## Work required
All lines from the one that contains "Task: Click the Undo arrow icon" through the close of the entries below are to be repeated exactly, without any pictures.

Collected data
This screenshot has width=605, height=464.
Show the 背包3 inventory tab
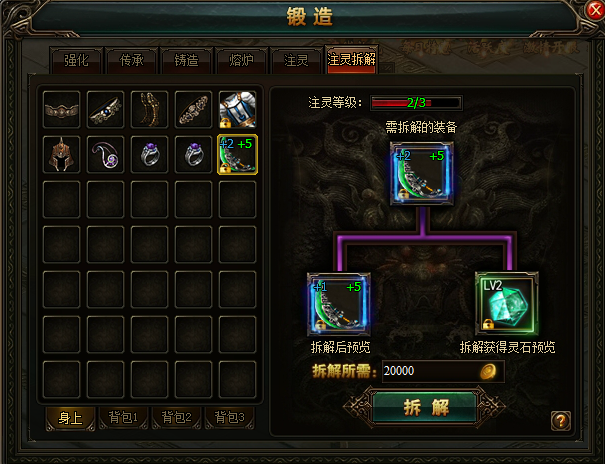point(230,417)
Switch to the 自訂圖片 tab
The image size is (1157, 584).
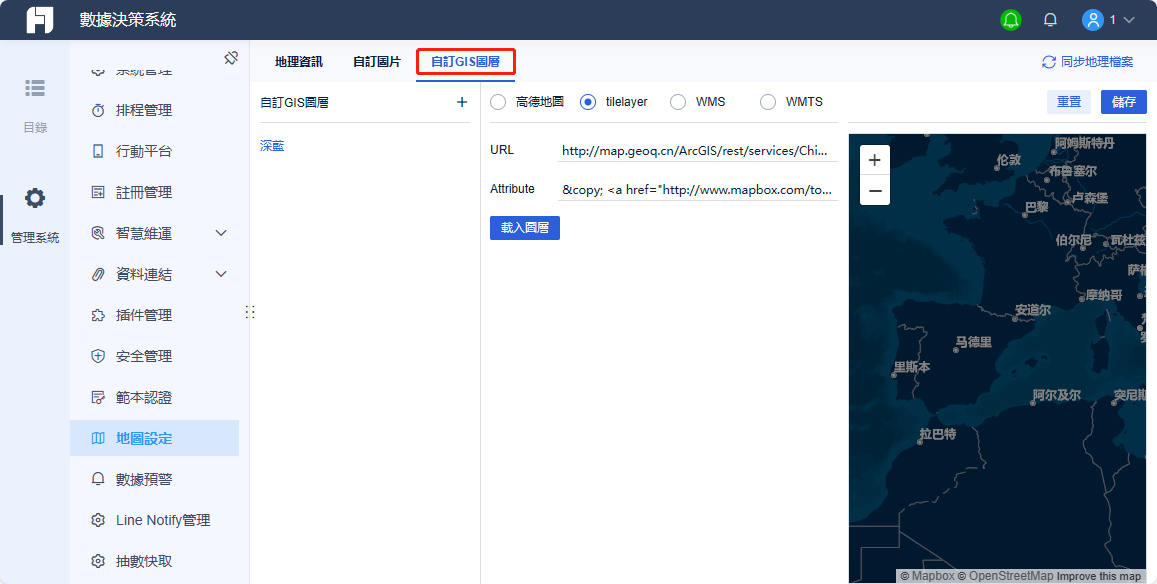(x=376, y=61)
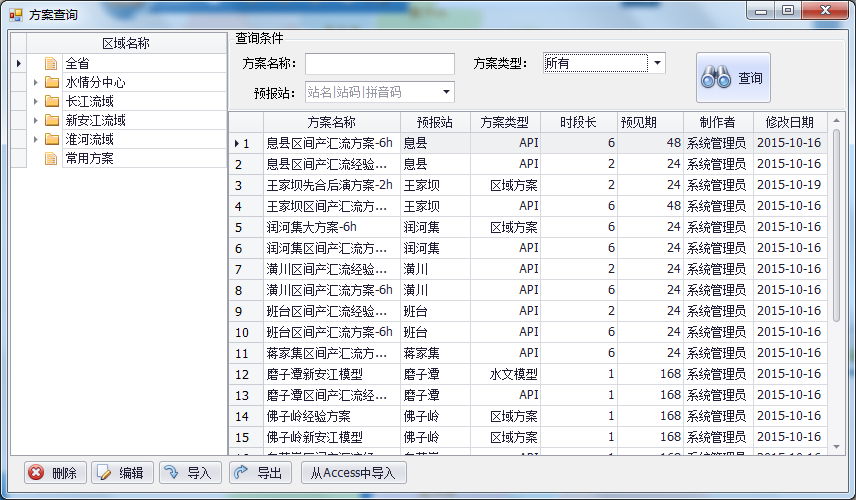Select row 5 润河集大方案-6h
The image size is (856, 500).
330,227
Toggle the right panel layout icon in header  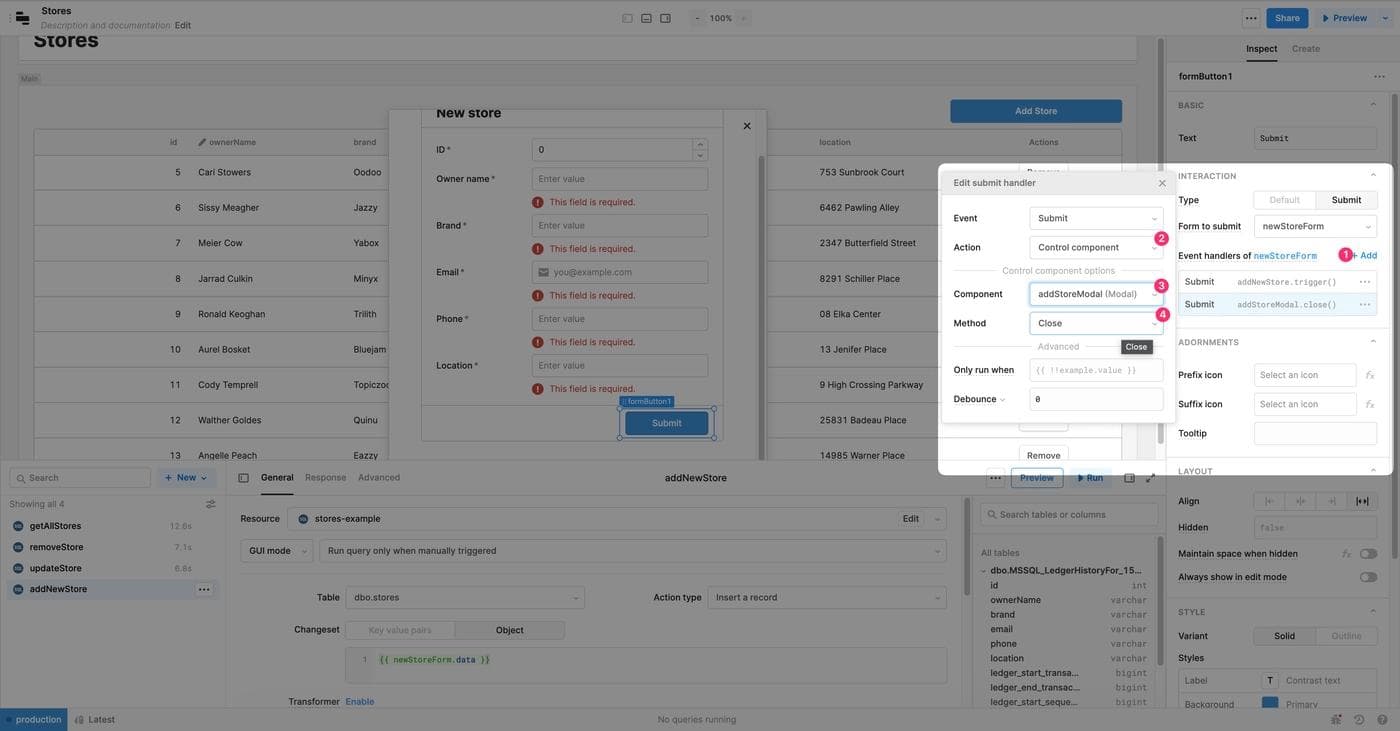[665, 18]
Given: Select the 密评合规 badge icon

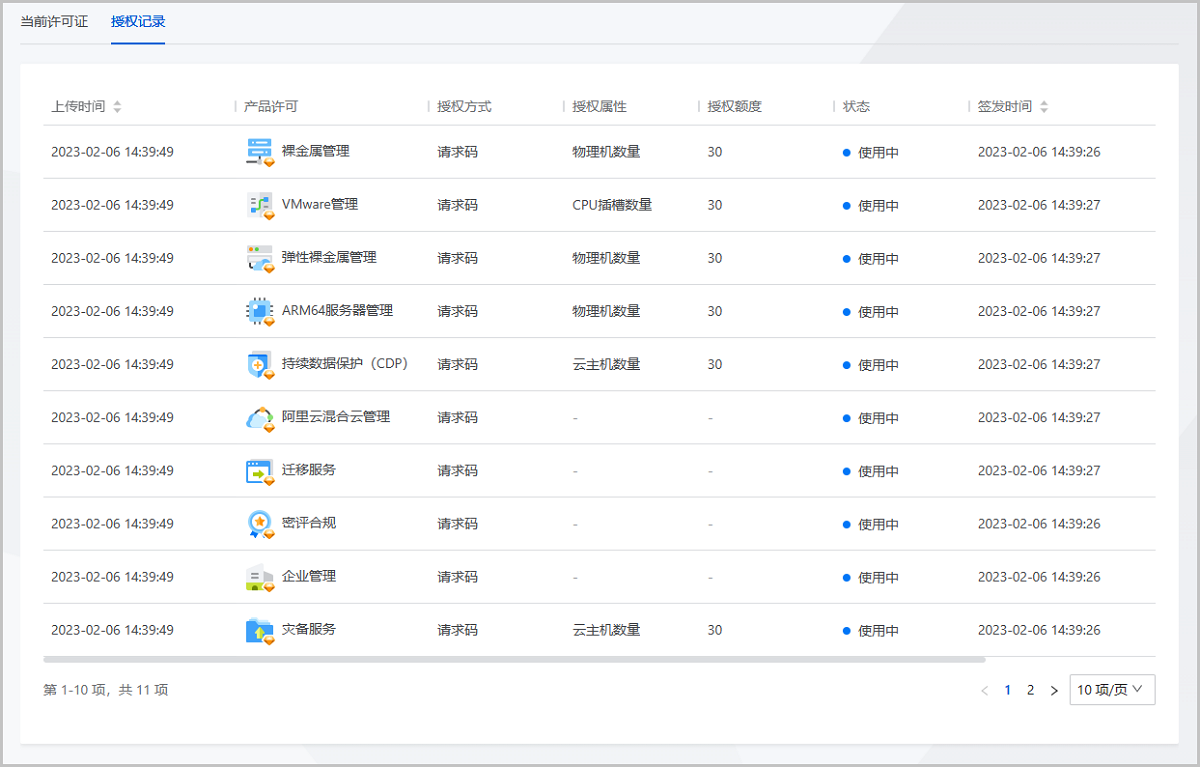Looking at the screenshot, I should pyautogui.click(x=258, y=523).
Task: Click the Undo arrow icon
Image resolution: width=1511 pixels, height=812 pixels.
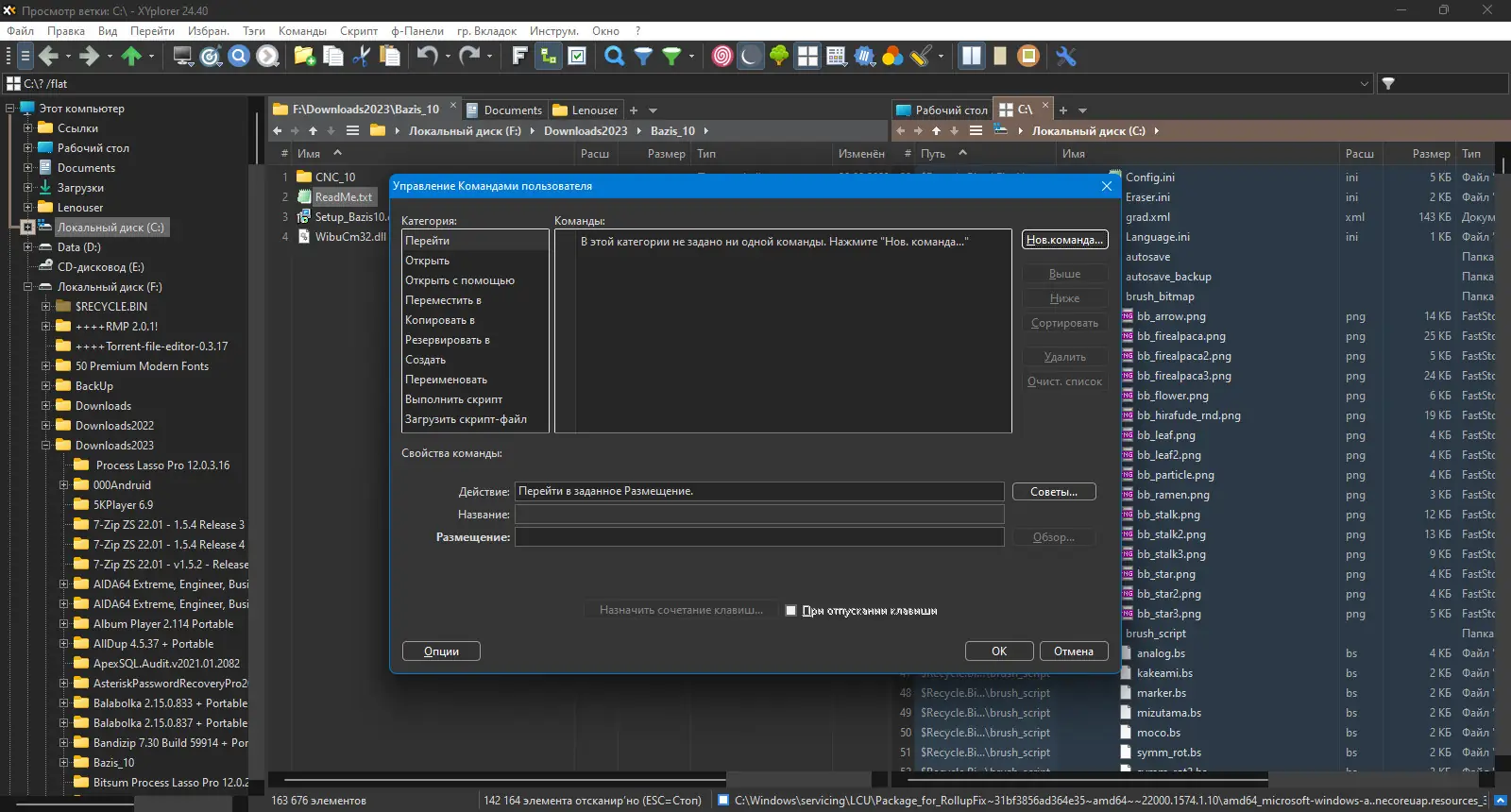Action: [x=427, y=57]
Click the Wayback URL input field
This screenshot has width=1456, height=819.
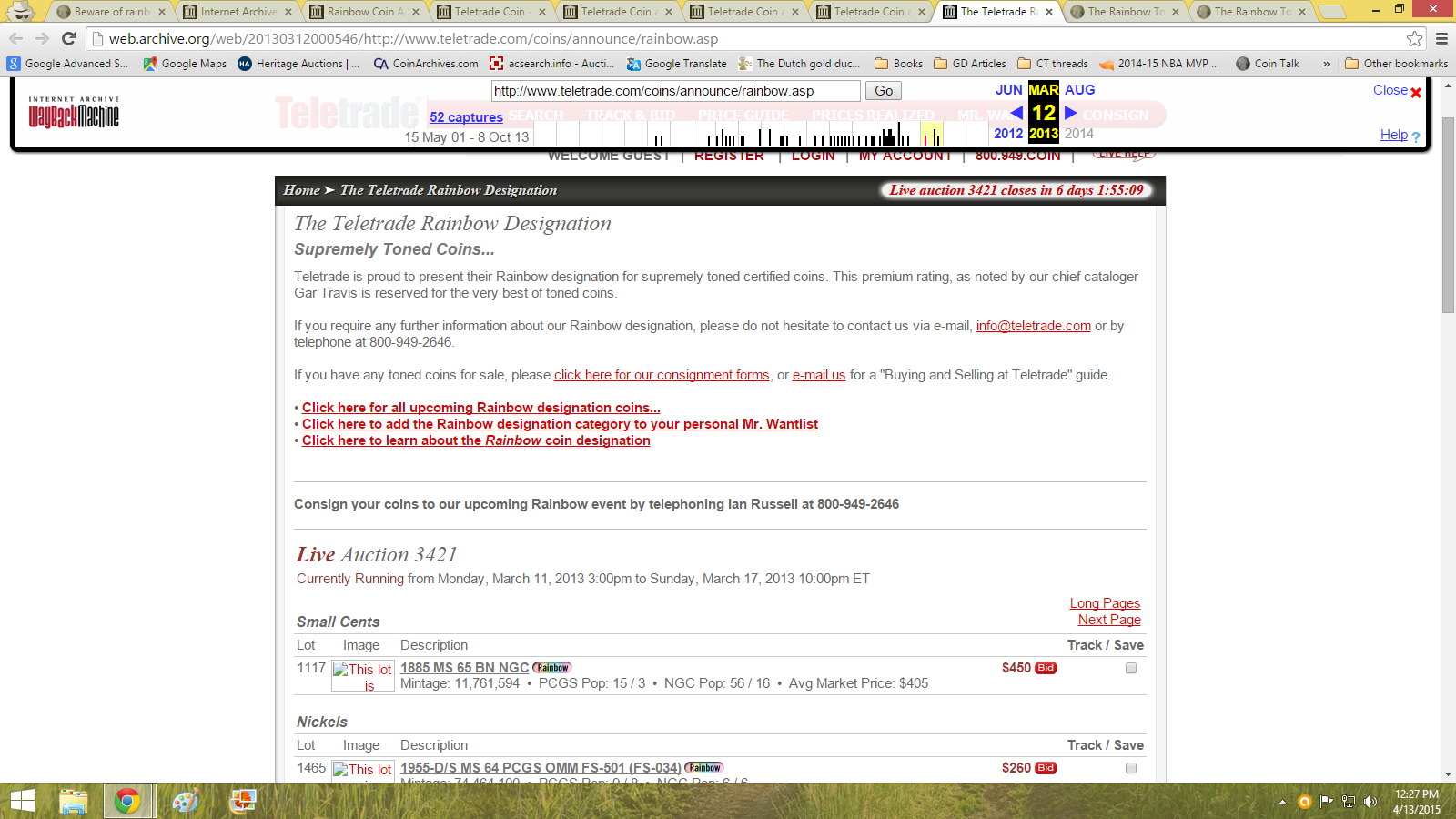point(675,91)
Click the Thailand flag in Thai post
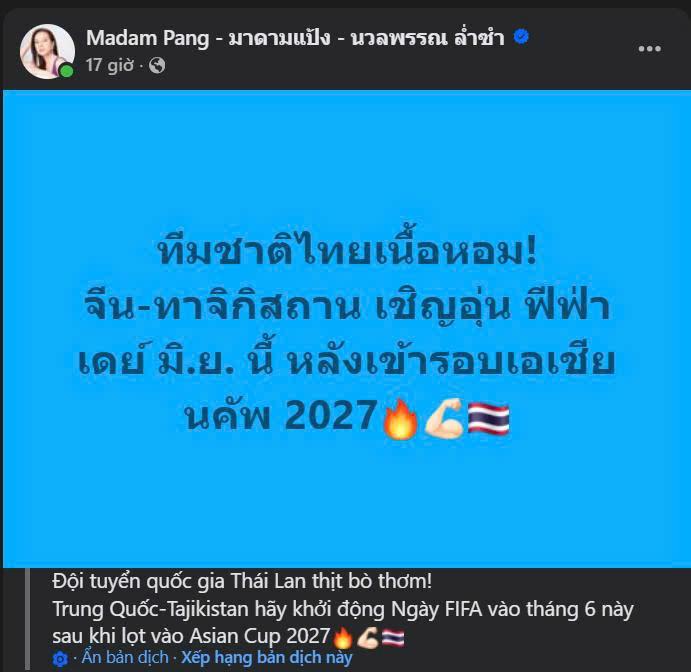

## Answer for the task
Task: Click the Undo arrow icon
Image resolution: width=1511 pixels, height=812 pixels.
Action: [x=427, y=57]
Click the Wayback URL input field
This screenshot has width=1456, height=819.
point(675,91)
Click the Thailand flag in Thai post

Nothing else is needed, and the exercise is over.